The prototype allows you to get some information about the state of PS, but does not allow to assess the presence of discogenic disorders in the patient.

The technical result of the invention is the creation of a method that allows to assess the presence of discogenic disorders, which is simple, cheap, does not require the use of toxic reagents in laboratory studies and expensive equipment.

The specified technical result is achieved by the fact that in the method for diagnosing the severity of the course of the discomfort, including SOI, according to the invention, the neurological syndromes of the defeat of the pyramidal system, pseudobulbar paralysis, chronic cerebrovascular accident in the vertebral-basilar pool are determined, thrombin time and high density lipoproteins in plasma are examined blood, take into account the age of the patient, then calculate the value of the discriminant function according to the formula

D = 6.029 × PPP + 0.292 × G-3.709 × PBP + 0.088 × B-0.691 × TV + 2.550 × KhNMK + 1.537 × HDL-4.9,

Where:

PPS - neurological syndromes of the defeat of the pyramidal system, gradations 0-11:

0 - no paresis, muscle strength in the myotome 5 points; 1 - paresis myotoma 4 points; 2 - paresis of myotoma 3 points; 3 - paresis of myotoma 2 points; 4 - paresis of myotoma 1 point; 5 - muscle strength in the myotome 0 points; 6 - reflex central or peripheral paraparesis, muscle strength 5 points; 7 - central or peripheral paraparesis, muscle strength 4 points; 8 - central or peripheral paraparesis, muscle strength 3 points; 9 - central or peripheral paraparesis, muscle strength 2 points, 10 - central or peripheral paraparesis, muscle strength 1 point, 11 - central or peripheral paraparesis to plegia, muscle strength 0 points;

G - glutathione, µmol / l;

PBP - pseudobulbar paralysis, 0 - no, 1 - there is;

In - age of the patient, full years;

TV - thrombin time, sec .;

KNMK is a chronic violation of cerebral circulation in the vertebral-basilar basin, 0 - no, 1 - is.

HDL - high density lipoproteins, mmol / L.

and with a value of D> 0, DZD with discogenic disorders is diagnosed, and in the presence of D <0, DZD without discogenic disorders is diagnosed.

The study involved 60 patients with DDS, comprising 2 groups. The first group (39 people) included patients with disabilities without discogenic disorders (without herniation of the intervertebral discs), the second group (21 people) included patients with disabilities with discogenic disorders. The age of patients of the 1st group was 61.1 ± 8.3 years, the age of the 2nd group was 58.1 ± 10.9 years. The groups were dominated by women. There were 28 women in the 1st group, and 20 women in the 2nd group. Diagnoses of diseases in patients were clinically verified using neuroimaging methods: X-ray examination of the spine, magnetic resonance imaging of the spine. In addition, ultrasound diagnostics of the brachiocephalic arteries and transcranial dopplerography were performed. Patients underwent studies of neurological status, biochemical parameters in blood plasma. Studies of lipid profiles in blood plasma were carried out by the conventional method using Randox reagent kits on a Spectrum biochemistry analyzer from Abbott (USA). Evaluation of coagulographic parameters was performed on a Start 4 coagulometer of the Diagnostica Stago system. Manufacturer Roche Diagnostics, F. Hoffman-La Roche Ltd. (Switzerland).

The results of the study were statistically processed. A discriminant analysis was performed using the licensed statistical program SPSS 16. 42 variables were used to construct a discriminant function that allows us to divide the sample according to the severity of the disease.

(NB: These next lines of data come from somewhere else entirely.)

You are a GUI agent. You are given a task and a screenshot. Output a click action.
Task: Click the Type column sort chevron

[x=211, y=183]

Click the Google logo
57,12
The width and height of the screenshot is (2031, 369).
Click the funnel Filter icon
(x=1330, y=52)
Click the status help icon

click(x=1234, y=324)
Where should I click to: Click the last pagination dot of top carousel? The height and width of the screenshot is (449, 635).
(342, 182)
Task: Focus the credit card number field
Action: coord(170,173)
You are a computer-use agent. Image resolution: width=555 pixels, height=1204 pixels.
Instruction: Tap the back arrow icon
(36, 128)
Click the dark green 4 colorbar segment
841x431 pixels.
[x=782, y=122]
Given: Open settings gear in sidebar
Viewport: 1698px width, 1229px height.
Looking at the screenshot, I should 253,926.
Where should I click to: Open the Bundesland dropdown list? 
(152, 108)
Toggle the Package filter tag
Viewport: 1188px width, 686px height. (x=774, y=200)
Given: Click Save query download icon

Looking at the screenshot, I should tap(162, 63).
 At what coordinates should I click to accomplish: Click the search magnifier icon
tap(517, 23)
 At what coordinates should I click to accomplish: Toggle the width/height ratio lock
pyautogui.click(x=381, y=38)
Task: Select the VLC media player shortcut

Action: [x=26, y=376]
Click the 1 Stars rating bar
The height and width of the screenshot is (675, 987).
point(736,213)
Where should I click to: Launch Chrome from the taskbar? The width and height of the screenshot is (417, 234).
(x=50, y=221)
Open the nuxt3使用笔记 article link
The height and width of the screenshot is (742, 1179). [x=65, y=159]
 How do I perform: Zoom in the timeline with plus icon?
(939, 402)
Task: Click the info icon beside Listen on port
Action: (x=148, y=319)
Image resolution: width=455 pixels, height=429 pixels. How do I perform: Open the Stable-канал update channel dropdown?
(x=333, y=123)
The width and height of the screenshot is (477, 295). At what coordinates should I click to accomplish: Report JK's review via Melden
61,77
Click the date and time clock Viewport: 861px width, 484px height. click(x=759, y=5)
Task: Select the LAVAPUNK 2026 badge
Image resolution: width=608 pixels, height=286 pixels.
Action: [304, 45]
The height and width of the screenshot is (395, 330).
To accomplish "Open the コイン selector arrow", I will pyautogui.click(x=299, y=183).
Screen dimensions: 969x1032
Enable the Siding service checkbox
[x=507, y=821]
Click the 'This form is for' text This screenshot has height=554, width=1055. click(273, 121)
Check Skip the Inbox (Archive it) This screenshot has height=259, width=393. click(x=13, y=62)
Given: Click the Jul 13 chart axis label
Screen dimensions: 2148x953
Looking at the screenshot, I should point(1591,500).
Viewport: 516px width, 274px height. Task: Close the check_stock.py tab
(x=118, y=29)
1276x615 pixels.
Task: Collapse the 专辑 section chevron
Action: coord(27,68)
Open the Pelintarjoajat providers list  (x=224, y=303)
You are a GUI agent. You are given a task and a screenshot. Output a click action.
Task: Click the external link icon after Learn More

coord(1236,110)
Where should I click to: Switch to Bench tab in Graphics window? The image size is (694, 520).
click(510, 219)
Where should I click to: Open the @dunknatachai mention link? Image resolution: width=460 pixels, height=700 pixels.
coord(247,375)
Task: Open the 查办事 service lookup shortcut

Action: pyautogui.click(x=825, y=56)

Among them: the age of the patient, the presence of concomitant chronic diseases of the cardiovascular, respiratory, endocrine systems, the presence of neurological syndromes, glutathione, total homocysteine, glucose, activated prothrombin time, prothrombin, thrombin time, fibrinogen, lipid profile.

The 7 most informative variables of discriminant function were selected: neurological syndromes of the pyramidal system lesion (PPS), glutathione (G), pseudobulbar palsy (PBP), chronic cerebrovascular accident in the vertebral-basilar pool (CNMC), thrombin time (TV), high lipoprotein plasma density (HDL), patient age (B).

Studies have shown that it is not enough for patients with DDDZ to conduct only a neurological study to study the pathogenetic mechanisms of the formation of neurological disorders. An important role in patients with these diseases is played by the formation of disorders in the production of antioxidants, hypercholestemia, and coagulographic disorders of blood plasma. The discriminant analysis, taking into account the variables characterizing these disorders, made it possible to assess the presence of discogenic disorders.

The percentage of correct classification, the accuracy of the prediction of the severity of the disease was 91.7%. For group 1 - 94.7%; for group 2 - 86.4%.

The method is carried out, for example, as follows.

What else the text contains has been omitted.